Bwlch Penbarras (also known as Bwlch Pen Barras, or the Old Bwlch) is a mountain pass in the Clwydian Range and Dee Valley Area of Outstanding Natural Beauty, in north-east Wales. The gap, which is at an altitude of 360 m, lies between the hills of Moel Famau and Foel Fenlli. An unclassified road between Tafarn-y-Gelyn and Llanbedr-Dyffryn-Clwyd runs from east to west through the pass. Offa's Dyke Path, running broadly south–north, crosses the road at its highest point.

The alternative name of Old Bwlch references its position on the historic route between Mold and Ruthin via Llanbedr Dyffryn Clwyd. It was superseded by the 18th-century Mold to Denbigh turnpike (now the A494 road), which crosses the Clwydian range several miles to the south, at Bwlch-y-Parc. The eastern side of Bwlch Penbarras is an almost straight ascent with no severe gradients; however, the western side of the pass is characterised by long drops, a narrower road and steep gradients: the road drops 260 m in 1.5 mi with gradients approaching 25% and a sharp hairpin bend.

==Leisure==
The pass is a popular access point for walkers venturing to Moel Famau, and there are two Natural Resources Wales car parks to meet demand: one at the summit of the pass, and one a mile down the eastern side towards Tafarn-y-Gelyn. Access tracks climb through the forest from both car parks to Moel Famau's summit.

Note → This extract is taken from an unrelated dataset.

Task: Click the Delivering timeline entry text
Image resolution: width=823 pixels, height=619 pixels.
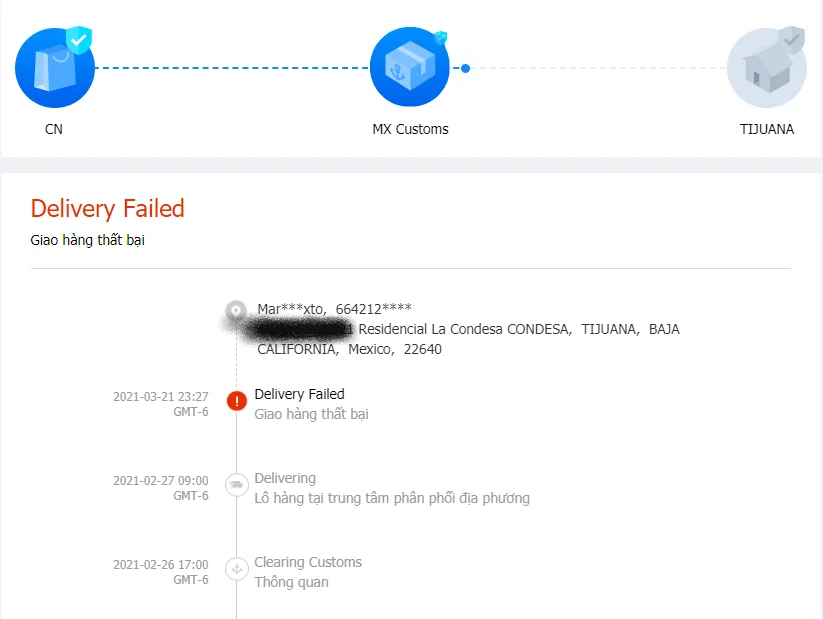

The steep climb on the western approach from Llanbedr-Dyffryn-Clwyd has made the pass popular with cyclists. Cycling Weekly magazine has featured it as a 'Killer Climb', and also listed it in the Dave Lloyd Mega Challenge cyclosportive. Nigel Blackwell of Half Man Half Biscuit mentioned the pass in a 2012 interview when he said: "the biggest achievement for me is creating a situation for myself whereby I can get up of a morning and decide to go and tackle Bwlch Pen Barras on the bike".